Solar Ascendant: The New Heavyweight

According to the report, total net electricity generation in Organisation for Economic Co-operation and Development (OECD) member countries reached 906.0 terawatt-hours (TWh) in September 2025. While fossil fuels retained a dominant 48.4% share of the mix, the momentum clearly lies with renewables, specifically solar photovoltaics.

Electricity generation from renewable sources climbed 5.9% compared to the previous year, contributing 35.2% of the total supply. This growth was propelled almost entirely by a massive 23.5% jump in solar output, adding 18.8 TWh to the grid.

“The acceleration of solar capacity, particularly in the Americas and Europe, is beginning to reshape the midday supply curve,” noted energy analyst Sarah Jenkins. “However, the variability of weather-dependent resources remains a critical hurdle for grid operators.”

The data underscores this volatility: While solar boomed, hydroelectric power generation slumped 4.0% across the OECD, exposing the grid’s vulnerability to hydrological droughts.

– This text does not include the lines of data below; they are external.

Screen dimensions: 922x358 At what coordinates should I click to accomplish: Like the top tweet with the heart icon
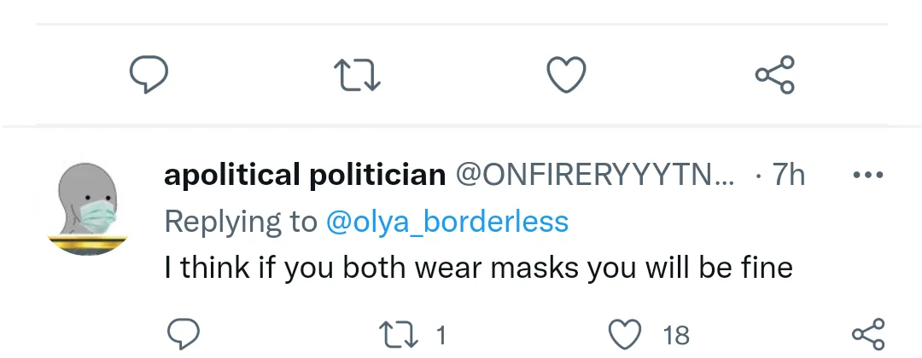coord(566,75)
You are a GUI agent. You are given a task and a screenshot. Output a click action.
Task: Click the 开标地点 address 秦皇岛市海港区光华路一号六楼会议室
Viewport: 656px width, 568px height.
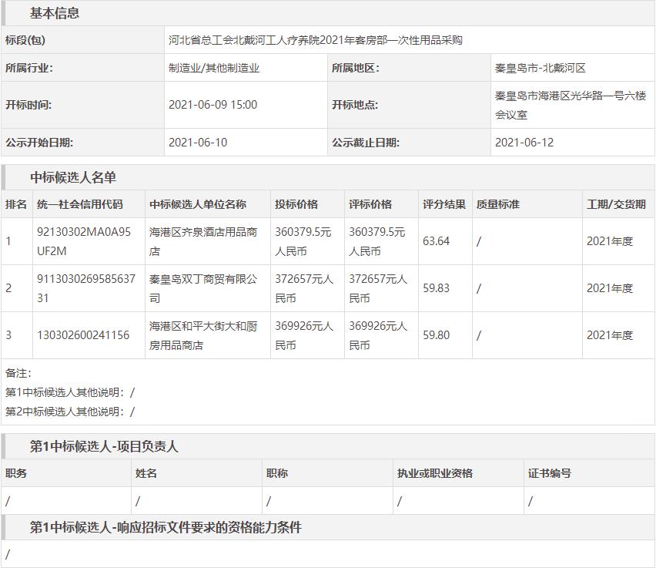point(570,105)
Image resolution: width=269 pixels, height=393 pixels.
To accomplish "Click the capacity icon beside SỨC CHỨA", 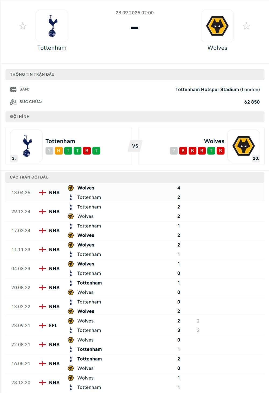I will (13, 102).
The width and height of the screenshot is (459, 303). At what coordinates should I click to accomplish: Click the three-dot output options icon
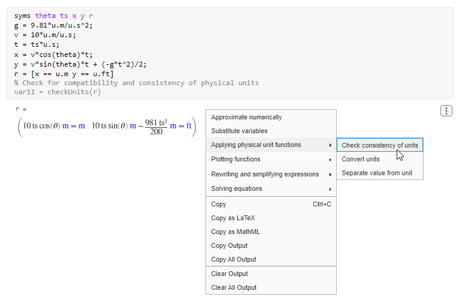pyautogui.click(x=446, y=111)
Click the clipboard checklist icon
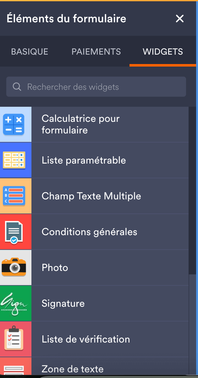This screenshot has width=198, height=378. point(14,339)
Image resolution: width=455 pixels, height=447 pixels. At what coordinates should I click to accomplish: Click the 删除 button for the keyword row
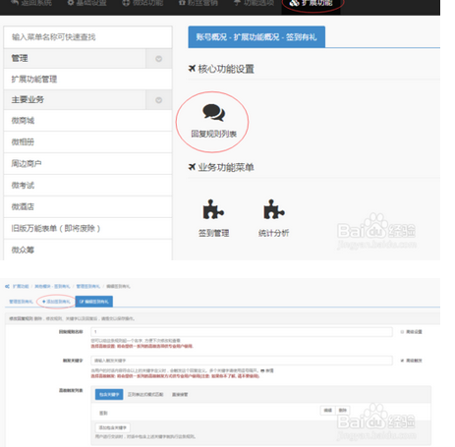pos(343,411)
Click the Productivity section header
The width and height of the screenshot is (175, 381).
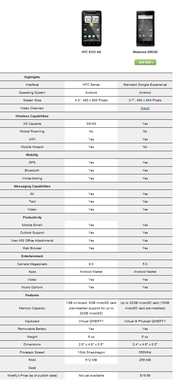click(x=32, y=217)
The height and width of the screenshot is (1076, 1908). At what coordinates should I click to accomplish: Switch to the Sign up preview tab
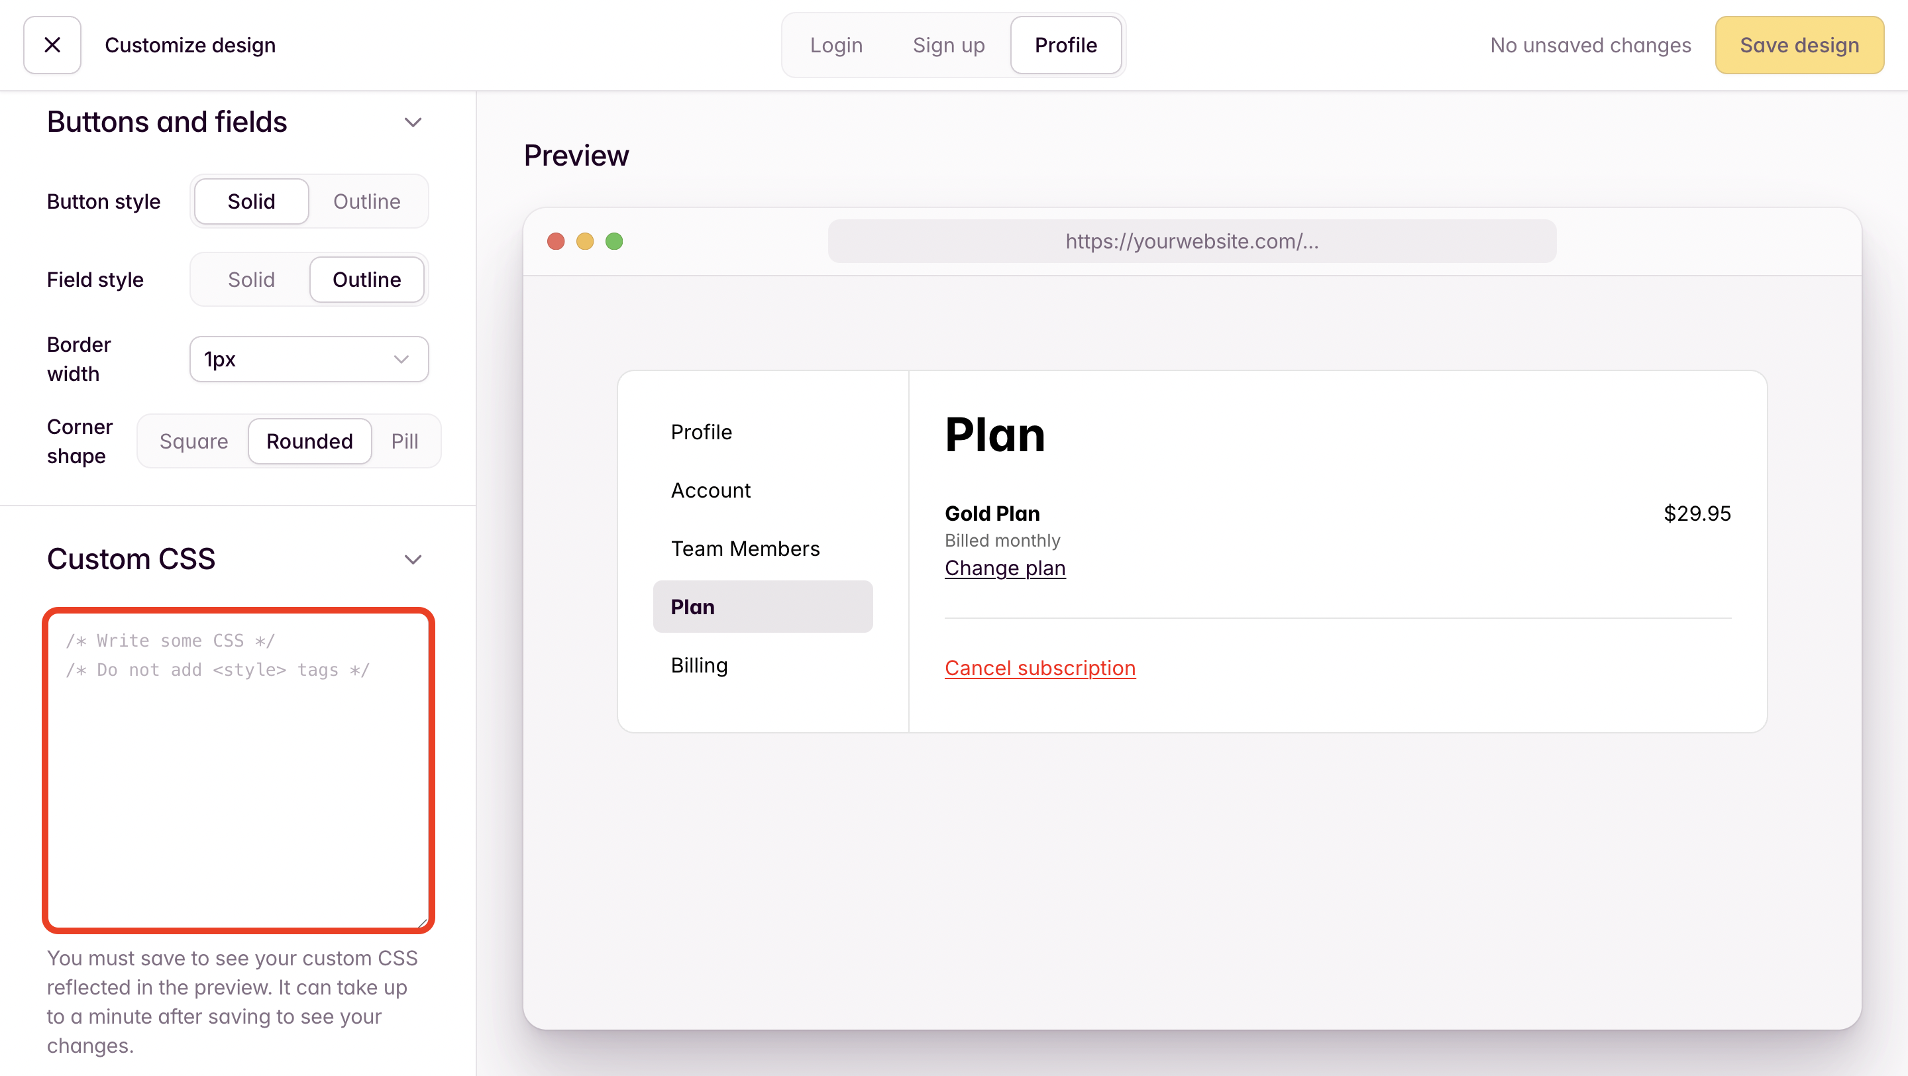click(948, 45)
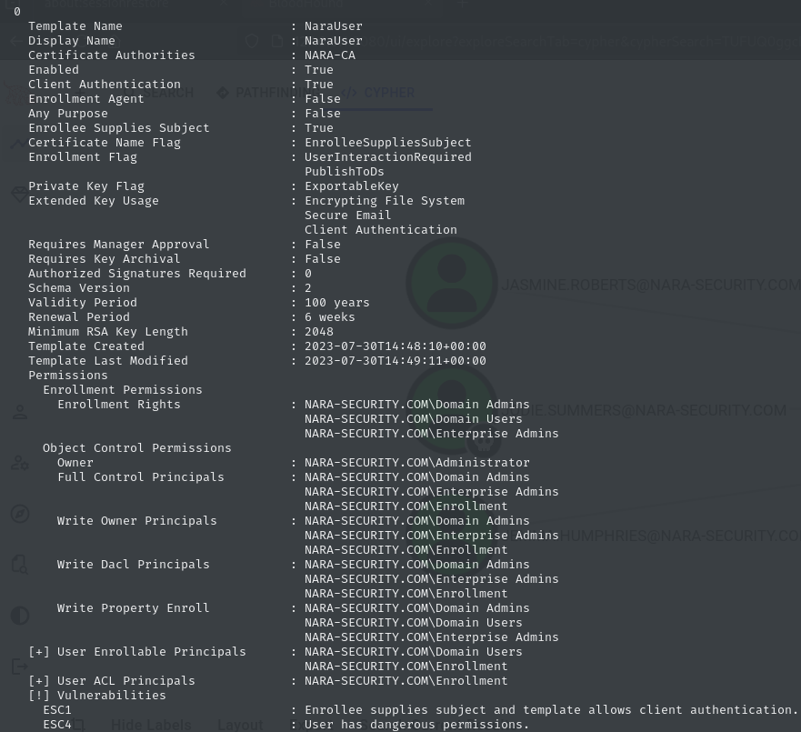
Task: Click the user profile sidebar icon
Action: pos(19,412)
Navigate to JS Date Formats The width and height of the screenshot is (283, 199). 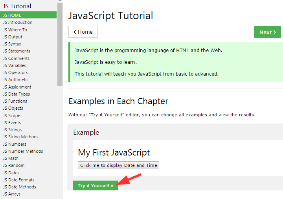tap(18, 180)
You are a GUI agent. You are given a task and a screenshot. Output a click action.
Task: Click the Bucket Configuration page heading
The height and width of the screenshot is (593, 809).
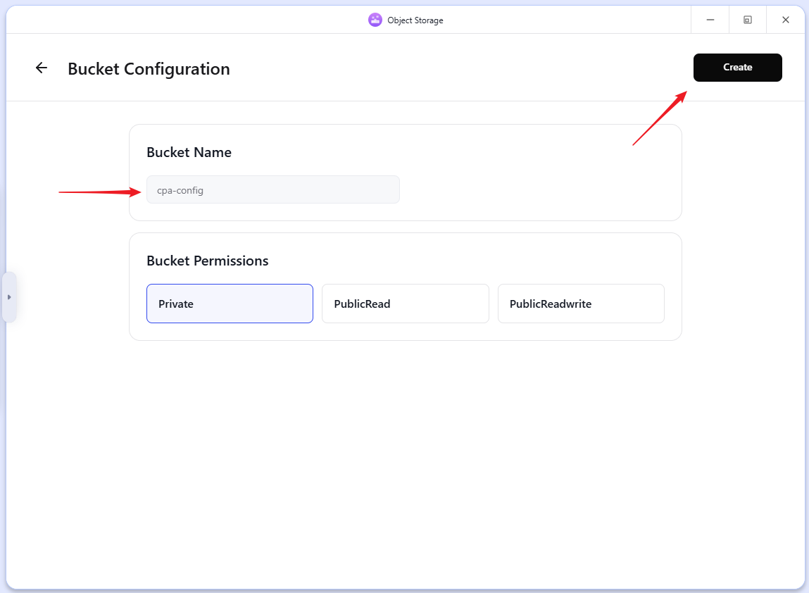[x=149, y=69]
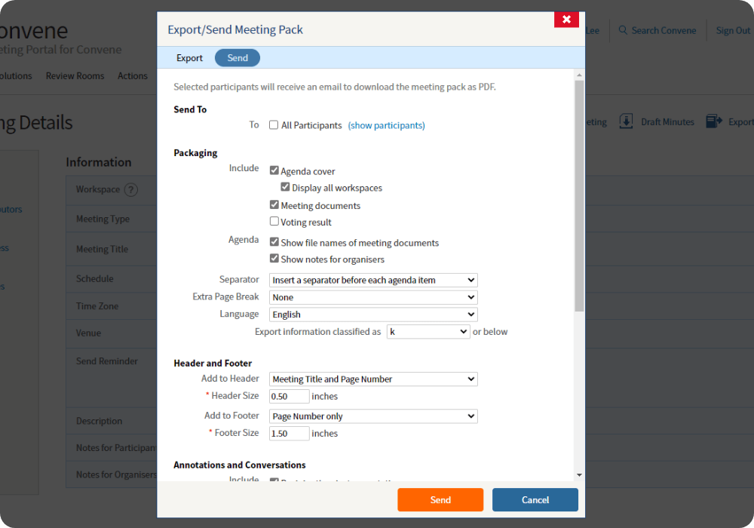754x528 pixels.
Task: Open the Separator dropdown
Action: point(373,280)
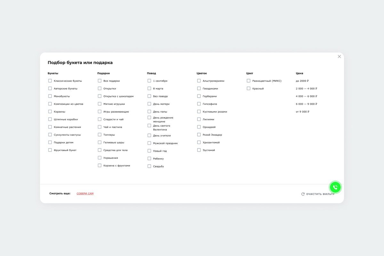Open the СОБЕРИ САМ link
The image size is (384, 256).
coord(85,194)
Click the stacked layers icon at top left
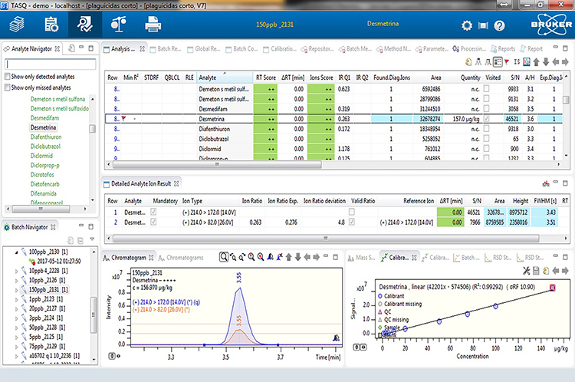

This decline effectively muted some of the gains made by wind and solar, forcing grid operators to lean on traditional baseload sources.

The Stubborn Persistence of Coal

Despite global pledges to phase down carbon-intensive fuels, coal-fired power generation demonstrated remarkable resilience. While natural gas usage retreated, dropping 1.5% year-on-year, coal generation filled the void, rising 2.8% in September.

On a year-to-date basis, the trend is even more pronounced. During the first nine months of 2025, electricity generation from natural gas fell 1.0% across the OECD, while coal generation increased by 4.3%. This resurgence suggests that for many nations, energy security and affordability continue to take precedence over immediate emission reductions.


The divergence is sharply regional. OECD Europe successfully reduced coal generation by 10.2% in September, continuing its policy-driven pivot away from solid fuels. In contrast, both the OECD Americas and Asia Oceania regions saw coal usage spike by more than 6%, driven by industrial demand and the need to compensate for expensive or constrained gas supplies.

Climate Volatility Strains Hydro Resources

The interplay between changing climate patterns and energy security was most visible in Chile. The South American nation faced a severe hydrological deficit in September, recording a 19.4% drop in hydro generation.

To maintain grid stability, Chile was forced to ramp up coal-fired power generation, which rose 10.4% over the first nine months of the year. This scenario highlights a growing feedback loop for the energy sector: as climate change impacts water availability, countries with heavy reliance on hydro may be forced back toward fossil fuels to keep the lights on.

Nuclear Stability and Divergent Strategies

Nuclear power, often cited as a critical low-carbon baseload technology, remained broadly stable, dipping just 0.2% year-on-year to 144.4 TWh. However, the aggregate number hides significant strategic shifts among member nations.

Japan continues to aggressively restart its nuclear fleet to bolster energy independence, leading the OECD with a 13.5% year-to-date increase in nuclear output. Conversely, Belgium saw a precipitous 22.6% drop over the same period, reflecting ongoing phase-out schedules or maintenance outages.

Global Implications for 2025 and Beyond

The September data paints a picture of an energy system in flux. Total electricity production increased by 2.0% in the first nine months of 2025, signaling that global electricity demand is growing faster than efficiency gains can offset.

While the 23.5% growth in solar is a technological triumph, the parallel 4.3% year-to-date rise in coal usage serves as a reality check for policymakers. As the Northern Hemisphere enters the winter heating season, the reliance on fossil fuels suggests that the "peak coal" narrative may face further delays before a definitive decline begins.

The IEA’s latest figures suggest that without rapid advancements in energy storage to mitigate the dips in hydro and the intermittency of solar, fossil fuels will remain the grid's primary insurance policy for the foreseeable future.